Act One, They Meet
(Old Ms. Pac-Man arcade game music here)
Ever since I saw it on an old season of the Great British Bake-Off, I’ve been thinking about the Prinsesstårta. NB: This isn’t quite as sad as it seems. I didn’t start watching GBBO until I got back to London, and I don’t think about this cake every day!
It’s really been in my head since late last month, when I met up for dinner with a Swedish friend and another friend (Welsh, for the record), both of whom raved about the cake and a particular Swedish bakery in London where it’s served. All three of us have similar tastes in dessert -- our WhatsApp group actually is called Crumble Lovers, in homage to a restaurant we like where the apple crumble is so good we threaten to order it as an entrée and then again as a pudding. (For the record – and lest we sound super-piggy -- we stumbled upon the rather unlikely Crumble Mecca because we were in the area for an absolutely brutal VersaClimber class.)
Anyway, I went home after dinner and looked up the bakery. It turns out it’s about a five-minute walk from my counselor’s office. I promised myself one day after an appointment I’d go there.
I wasn’t at all sure I would.
You see, I’m not sure how religiously I ever ate the suggested two puddings a week the dietitian suggested. I think maybe I did at the beginning, though I always behaved with them the way I did about calories on a restricted diet or points when I was on Weight Watchers – I always wanted to bank them. I’d tell myself I was saving them for something amazing – or because I thought I might binge if I used them up early and didn’t have any leeway for several days – and I’d never use them. The rainy day never came, so to speak, but always, inevitably, there’d be a binge.

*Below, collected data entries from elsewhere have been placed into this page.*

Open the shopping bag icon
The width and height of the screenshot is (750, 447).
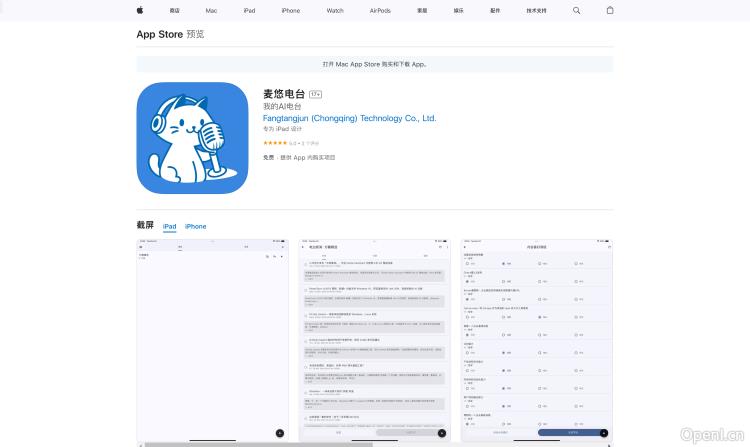pyautogui.click(x=610, y=10)
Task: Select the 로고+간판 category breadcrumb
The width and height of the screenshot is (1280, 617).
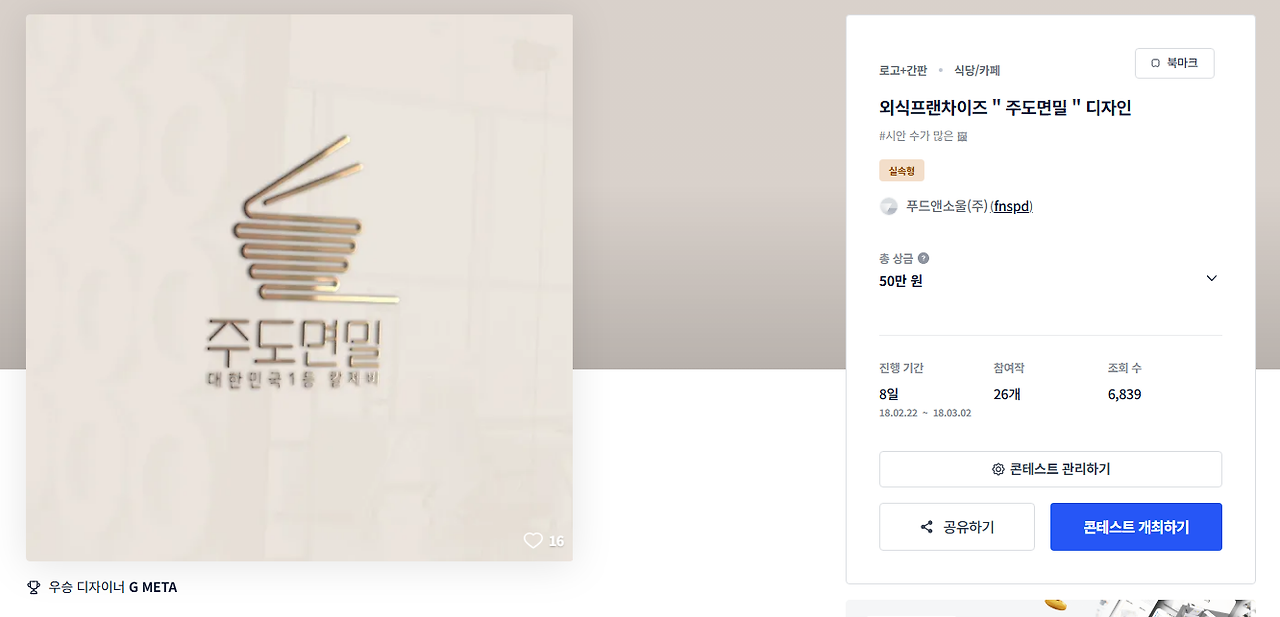Action: tap(903, 70)
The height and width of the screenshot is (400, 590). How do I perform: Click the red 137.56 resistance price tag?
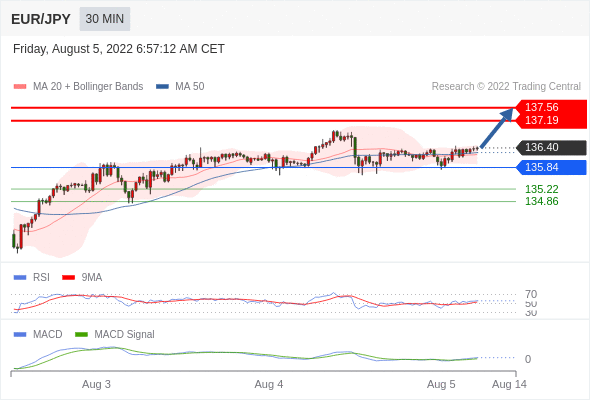[x=551, y=107]
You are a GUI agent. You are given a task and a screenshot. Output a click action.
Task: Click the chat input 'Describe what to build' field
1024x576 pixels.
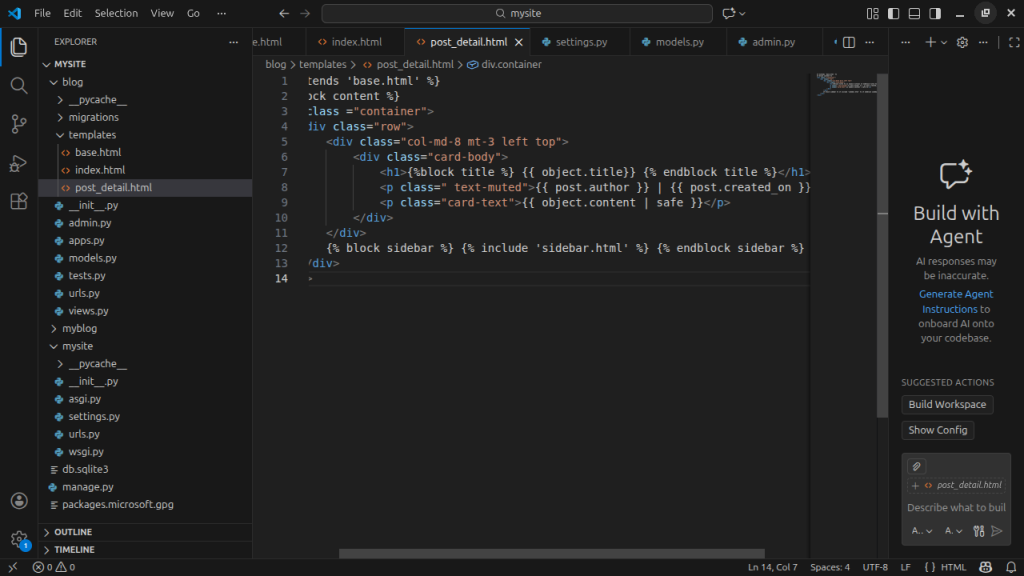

I realized the other day that I haven’t been eating any puddings. For awhile, it was because I ate so off piste in Thailand that I actually wanted a few weeks of simple, on-plan eating. But then it became: Oh, but I have this trip coming up and then this restaurant and then… Except yes, there always will be something on the horizon. But I realized if I never eat puddings kind of randomly – for no special reason, only because I want them – this is where the restriction and bingeing cycle takes root again.
And so today, even though I would happily have gone home to my regular snack (these days it’s so cold I’m loving porridge, to be honest) – even though I’m feeling so anxious about so many things – I went and bought the Prinsesstårta; braved the fear that it would not be enough, would kick start a binge.
I didn’t buy it to take home and eat where no one could see me do it. I bought a slice on a plate and took it and sat at a table with it, with no phone or magazine out, like I deserved to eat it and wasn’t making any apologies for eating it and wasn’t pretending I wasn’t eating it. I talked to the couple next to me – on a first date, I think – about travelling to Iran. And I ate my cake.
It was divine. I didn’t wish I had more, I didn’t debate buying anything else, and I have felt as good as I can feel tonight, under the circumstances (extreme anxiety about other things.)